Un tiers des cas de dangers pour la sécurité mentionnés dans les articles de presse relevaient d’accidents, ainsi que de la détérioration du revêtement de la chaussée. «La fréquence avec laquelle la hausse de la pollution atmosphérique a été thématisée nous a étonnés», déclare Gian-Luca Savino. «C’est également important pour la sécurité, puisque cela peut avoir des répercussions sur la santé.»
En menant des études comme celle-ci, l’équipe souhaite à la fois catégoriser les problèmes perçus par la société et élaborer des solutions. «L’analyse des données a montré que, le plus souvent, des adaptations n’étaient envisagées qu’à l’échelle locale», explique Gian-Luca Savino. À titre d’exemple, des routes ont été fermées au transit dans certaines zones résidentielles ou des interdictions de tourner ont été mises en place à certains endroits. Certaines applications numériques offrent également la possibilité de signaler les erreurs. Or, selon lui, il ne s’agit pas d’options durables, mais seulement de déplacements du problème. «Les voitures disparaissent d’un quartier pour réapparaître dans le suivant», souligne Gian-Luca Savino.
Responsabiliser les gens
Il est donc nécessaire de trouver des idées plus systématiques, telles qu’une adaptation des algorithmes des fournisseurs comme Google Maps. Mais l’équipe a aussi une autre proposition, où la technologie n’assume pas l’entière responsabilité: le système pourrait fournir aux usagères et usagers des informations supplémentaires sur les itinéraires proposés – et les laisser choisir par eux-mêmes.

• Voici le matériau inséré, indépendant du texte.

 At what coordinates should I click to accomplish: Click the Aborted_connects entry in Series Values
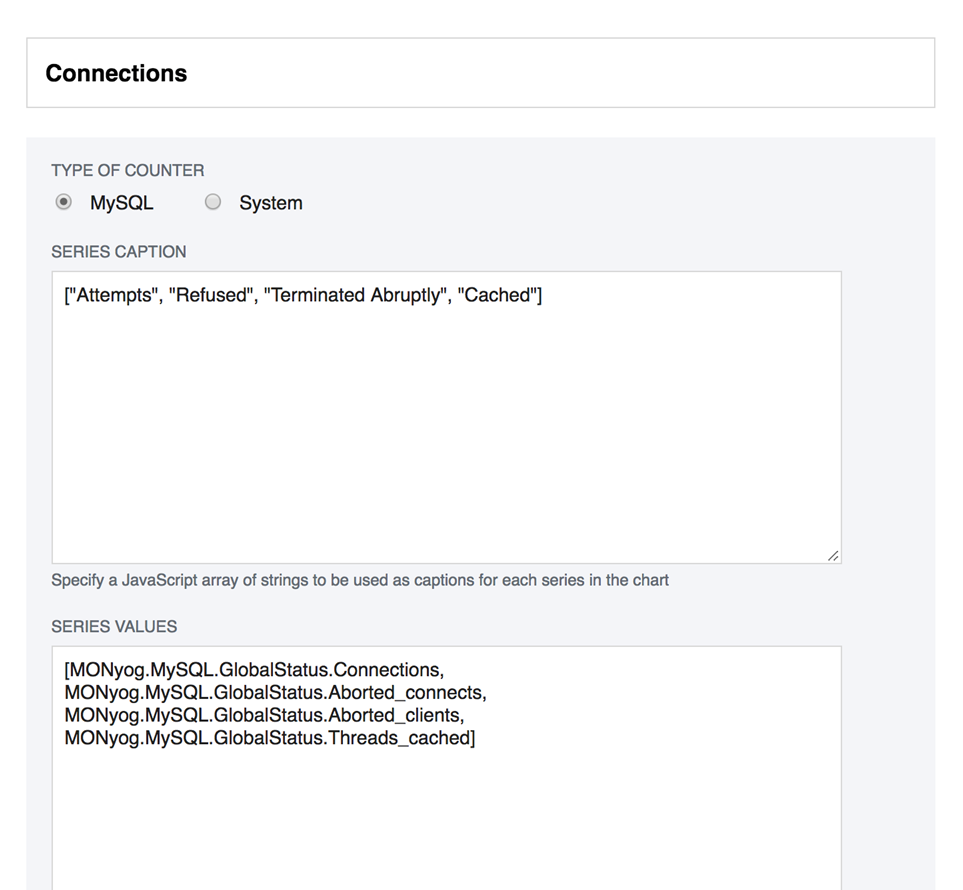(x=275, y=692)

«Un chauffeur de camion pourrait par exemple se demander s’il souhaite traverser à toute vitesse une paisible zone résidentielle ou s’il veut passer dix minutes de plus dans les embouteillages», souligne Eve Schade. À l’heure actuelle, le calcul d’itinéraire des systèmes de navigation repose uniquement sur l’idée de faire gagner du temps à la personne au volant. Les aspects qui concernent par exemple l’impact sur l’environnement ou les éventuels risques liés à la sécurité ne comptent pas. «Ce serait bien si la personne pouvait décider de son plein gré de faire preuve de plus de considération.»